**ABOUT THIS EXERCISE**
Give again the line that contains "แนะนำหนัง (55, 986)", plus every line after it to the end of the records, unchanged.

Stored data

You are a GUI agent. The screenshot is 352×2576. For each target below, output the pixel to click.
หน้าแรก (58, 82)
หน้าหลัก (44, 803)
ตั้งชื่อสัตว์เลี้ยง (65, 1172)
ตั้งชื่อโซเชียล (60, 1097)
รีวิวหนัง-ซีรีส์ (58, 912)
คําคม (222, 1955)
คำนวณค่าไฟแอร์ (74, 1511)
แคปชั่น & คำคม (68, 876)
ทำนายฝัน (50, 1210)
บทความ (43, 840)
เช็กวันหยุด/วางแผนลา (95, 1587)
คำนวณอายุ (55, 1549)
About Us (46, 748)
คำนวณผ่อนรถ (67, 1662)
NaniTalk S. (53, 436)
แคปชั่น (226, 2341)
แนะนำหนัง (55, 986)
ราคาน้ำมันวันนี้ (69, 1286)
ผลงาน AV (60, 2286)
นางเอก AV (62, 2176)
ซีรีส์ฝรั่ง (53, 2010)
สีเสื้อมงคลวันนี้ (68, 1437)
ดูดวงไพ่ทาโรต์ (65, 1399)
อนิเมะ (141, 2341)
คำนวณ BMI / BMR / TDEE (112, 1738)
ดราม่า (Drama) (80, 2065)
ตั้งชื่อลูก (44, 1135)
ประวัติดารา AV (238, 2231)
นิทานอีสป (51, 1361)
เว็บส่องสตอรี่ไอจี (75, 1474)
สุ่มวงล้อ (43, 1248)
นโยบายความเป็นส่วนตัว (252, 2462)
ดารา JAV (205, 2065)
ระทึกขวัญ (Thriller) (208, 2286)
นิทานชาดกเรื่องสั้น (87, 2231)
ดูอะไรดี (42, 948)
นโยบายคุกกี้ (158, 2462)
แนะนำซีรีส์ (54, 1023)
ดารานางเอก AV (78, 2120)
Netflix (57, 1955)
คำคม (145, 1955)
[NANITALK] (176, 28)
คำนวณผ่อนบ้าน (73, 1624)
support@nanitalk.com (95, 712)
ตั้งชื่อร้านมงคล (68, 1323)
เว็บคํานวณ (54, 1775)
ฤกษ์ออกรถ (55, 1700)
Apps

**SOLUTION**
แนะนำหนัง (55, 986)
ราคาน้ำมันวันนี้ (69, 1286)
ผลงาน AV (60, 2286)
นางเอก AV (62, 2176)
ซีรีส์ฝรั่ง (53, 2010)
สีเสื้อมงคลวันนี้ (68, 1437)
ดูดวงไพ่ทาโรต์ (65, 1399)
อนิเมะ (141, 2341)
คำนวณ BMI / BMR / TDEE (112, 1738)
ดราม่า (Drama) (80, 2065)
ตั้งชื่อลูก (44, 1135)
ประวัติดารา AV (238, 2231)
นิทานอีสป (51, 1361)
เว็บส่องสตอรี่ไอจี (75, 1474)
สุ่มวงล้อ (43, 1248)
นโยบายความเป็นส่วนตัว (252, 2462)
ดารา JAV (205, 2065)
ระทึกขวัญ (Thriller) (208, 2286)
นิทานชาดกเรื่องสั้น (87, 2231)
ดูอะไรดี (42, 948)
นโยบายคุกกี้ (158, 2462)
แนะนำซีรีส์ (54, 1023)
ดารานางเอก AV (78, 2120)
Netflix (57, 1955)
คำคม (145, 1955)
[NANITALK] (176, 28)
คำนวณผ่อนบ้าน (73, 1624)
support@nanitalk.com (95, 712)
ตั้งชื่อร้านมงคล (68, 1323)
เว็บคํานวณ (54, 1775)
ฤกษ์ออกรถ (55, 1700)
Apps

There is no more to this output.